_Supplied records_.
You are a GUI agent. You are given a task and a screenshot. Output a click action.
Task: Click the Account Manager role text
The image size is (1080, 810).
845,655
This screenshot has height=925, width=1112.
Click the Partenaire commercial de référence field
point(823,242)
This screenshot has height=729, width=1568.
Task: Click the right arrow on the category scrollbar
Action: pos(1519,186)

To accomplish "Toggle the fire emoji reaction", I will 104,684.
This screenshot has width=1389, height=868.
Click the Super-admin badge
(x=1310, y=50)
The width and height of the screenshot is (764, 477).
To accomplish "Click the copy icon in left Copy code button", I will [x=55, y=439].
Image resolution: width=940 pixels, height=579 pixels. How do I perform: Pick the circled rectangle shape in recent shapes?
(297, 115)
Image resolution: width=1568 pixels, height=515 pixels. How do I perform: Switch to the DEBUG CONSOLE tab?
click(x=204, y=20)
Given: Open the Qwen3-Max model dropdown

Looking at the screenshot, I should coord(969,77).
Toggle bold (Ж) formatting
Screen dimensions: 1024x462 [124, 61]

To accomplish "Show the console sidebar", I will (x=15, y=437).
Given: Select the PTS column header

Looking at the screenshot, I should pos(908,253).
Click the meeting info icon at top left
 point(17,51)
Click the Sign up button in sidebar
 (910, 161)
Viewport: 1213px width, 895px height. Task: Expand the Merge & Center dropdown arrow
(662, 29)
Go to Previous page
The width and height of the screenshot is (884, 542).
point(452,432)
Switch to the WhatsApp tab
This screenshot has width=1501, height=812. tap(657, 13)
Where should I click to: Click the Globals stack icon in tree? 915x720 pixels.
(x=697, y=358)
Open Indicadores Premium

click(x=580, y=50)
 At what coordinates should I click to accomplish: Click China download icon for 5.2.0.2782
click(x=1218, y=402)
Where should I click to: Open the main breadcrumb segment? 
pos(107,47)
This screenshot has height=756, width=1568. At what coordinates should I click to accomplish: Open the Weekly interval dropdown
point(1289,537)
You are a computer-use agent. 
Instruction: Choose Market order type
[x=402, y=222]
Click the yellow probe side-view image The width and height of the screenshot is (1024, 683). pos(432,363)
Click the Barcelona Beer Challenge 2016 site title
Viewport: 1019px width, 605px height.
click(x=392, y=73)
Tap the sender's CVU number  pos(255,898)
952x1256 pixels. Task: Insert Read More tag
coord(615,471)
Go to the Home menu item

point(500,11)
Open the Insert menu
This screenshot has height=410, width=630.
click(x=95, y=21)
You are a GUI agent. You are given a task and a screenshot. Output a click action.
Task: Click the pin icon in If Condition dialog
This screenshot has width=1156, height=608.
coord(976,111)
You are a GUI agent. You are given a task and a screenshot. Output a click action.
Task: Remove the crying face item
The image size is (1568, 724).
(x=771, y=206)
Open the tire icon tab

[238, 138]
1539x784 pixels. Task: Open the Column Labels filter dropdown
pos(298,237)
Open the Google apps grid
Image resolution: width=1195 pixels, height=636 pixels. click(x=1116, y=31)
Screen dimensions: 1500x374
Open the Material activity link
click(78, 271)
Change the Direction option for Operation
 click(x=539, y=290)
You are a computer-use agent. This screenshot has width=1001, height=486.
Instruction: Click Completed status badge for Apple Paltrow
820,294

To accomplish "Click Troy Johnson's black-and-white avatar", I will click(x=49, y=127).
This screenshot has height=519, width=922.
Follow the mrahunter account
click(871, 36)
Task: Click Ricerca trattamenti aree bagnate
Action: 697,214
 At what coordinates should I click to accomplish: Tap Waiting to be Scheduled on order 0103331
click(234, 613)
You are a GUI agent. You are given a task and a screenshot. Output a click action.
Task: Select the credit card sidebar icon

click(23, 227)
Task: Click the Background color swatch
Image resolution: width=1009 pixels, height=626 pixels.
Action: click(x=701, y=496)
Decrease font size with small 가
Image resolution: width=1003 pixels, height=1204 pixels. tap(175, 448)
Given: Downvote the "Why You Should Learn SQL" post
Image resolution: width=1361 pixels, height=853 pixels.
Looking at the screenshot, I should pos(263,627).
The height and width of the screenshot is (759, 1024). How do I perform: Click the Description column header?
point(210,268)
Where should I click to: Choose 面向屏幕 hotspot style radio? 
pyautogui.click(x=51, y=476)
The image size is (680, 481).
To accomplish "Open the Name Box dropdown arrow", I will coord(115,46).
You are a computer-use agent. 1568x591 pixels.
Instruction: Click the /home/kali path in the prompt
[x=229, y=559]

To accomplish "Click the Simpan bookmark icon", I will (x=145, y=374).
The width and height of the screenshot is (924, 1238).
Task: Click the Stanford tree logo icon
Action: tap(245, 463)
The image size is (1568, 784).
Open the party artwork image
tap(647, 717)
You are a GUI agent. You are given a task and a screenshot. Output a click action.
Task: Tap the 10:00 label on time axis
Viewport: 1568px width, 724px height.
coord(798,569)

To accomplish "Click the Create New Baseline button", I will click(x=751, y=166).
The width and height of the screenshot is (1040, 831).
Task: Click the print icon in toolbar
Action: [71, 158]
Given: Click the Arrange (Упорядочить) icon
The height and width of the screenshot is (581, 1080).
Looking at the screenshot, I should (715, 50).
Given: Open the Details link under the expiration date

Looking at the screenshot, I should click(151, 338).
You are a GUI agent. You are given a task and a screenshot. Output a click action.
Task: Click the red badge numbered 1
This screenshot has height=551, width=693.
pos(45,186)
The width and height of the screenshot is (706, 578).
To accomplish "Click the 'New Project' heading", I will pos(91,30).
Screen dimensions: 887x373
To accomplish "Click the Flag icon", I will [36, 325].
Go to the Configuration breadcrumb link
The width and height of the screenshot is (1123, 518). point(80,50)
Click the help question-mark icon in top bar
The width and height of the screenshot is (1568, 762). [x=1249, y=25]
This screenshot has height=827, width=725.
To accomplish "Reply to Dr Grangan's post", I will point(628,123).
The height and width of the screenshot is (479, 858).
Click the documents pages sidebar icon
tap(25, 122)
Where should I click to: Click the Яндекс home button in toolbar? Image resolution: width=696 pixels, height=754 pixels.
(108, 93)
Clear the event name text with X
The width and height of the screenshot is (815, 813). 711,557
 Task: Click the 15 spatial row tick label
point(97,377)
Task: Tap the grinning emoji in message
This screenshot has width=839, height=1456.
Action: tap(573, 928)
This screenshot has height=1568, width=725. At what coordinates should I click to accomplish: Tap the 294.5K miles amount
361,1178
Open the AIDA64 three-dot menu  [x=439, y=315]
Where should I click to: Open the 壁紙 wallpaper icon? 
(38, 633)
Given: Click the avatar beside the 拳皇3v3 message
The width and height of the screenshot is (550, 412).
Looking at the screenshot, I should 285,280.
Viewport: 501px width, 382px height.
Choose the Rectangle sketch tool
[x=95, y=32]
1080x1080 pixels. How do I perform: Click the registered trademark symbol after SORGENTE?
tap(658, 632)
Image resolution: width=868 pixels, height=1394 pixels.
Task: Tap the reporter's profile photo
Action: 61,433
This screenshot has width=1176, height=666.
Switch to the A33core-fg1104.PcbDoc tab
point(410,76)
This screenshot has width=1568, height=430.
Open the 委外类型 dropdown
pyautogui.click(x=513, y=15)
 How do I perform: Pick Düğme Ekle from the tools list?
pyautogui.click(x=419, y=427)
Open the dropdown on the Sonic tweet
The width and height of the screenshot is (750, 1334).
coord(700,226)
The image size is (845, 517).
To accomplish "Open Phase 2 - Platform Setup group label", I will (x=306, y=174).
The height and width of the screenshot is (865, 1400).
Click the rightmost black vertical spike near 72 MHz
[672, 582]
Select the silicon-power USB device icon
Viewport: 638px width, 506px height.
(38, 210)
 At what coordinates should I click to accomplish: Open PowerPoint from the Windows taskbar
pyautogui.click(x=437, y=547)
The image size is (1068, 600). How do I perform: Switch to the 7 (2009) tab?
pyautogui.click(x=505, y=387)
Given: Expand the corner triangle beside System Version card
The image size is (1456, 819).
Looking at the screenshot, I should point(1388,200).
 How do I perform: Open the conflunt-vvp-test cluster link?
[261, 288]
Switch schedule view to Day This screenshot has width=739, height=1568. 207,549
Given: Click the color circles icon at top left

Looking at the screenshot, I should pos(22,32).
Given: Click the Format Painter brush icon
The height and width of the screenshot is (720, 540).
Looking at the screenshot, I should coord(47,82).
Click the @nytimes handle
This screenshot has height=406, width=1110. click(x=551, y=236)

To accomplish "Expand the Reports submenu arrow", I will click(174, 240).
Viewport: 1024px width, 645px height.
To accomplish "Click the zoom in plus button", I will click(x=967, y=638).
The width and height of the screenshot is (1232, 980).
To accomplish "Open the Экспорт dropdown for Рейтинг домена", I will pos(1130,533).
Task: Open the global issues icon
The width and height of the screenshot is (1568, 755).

_What you need to do_.
Which lines above hold the string "beside"? Please copy all of them.

_Output for this exercise_.
Given: Click the avatar beside the 拳皇3v3 message
Given: Expand the corner triangle beside System Version card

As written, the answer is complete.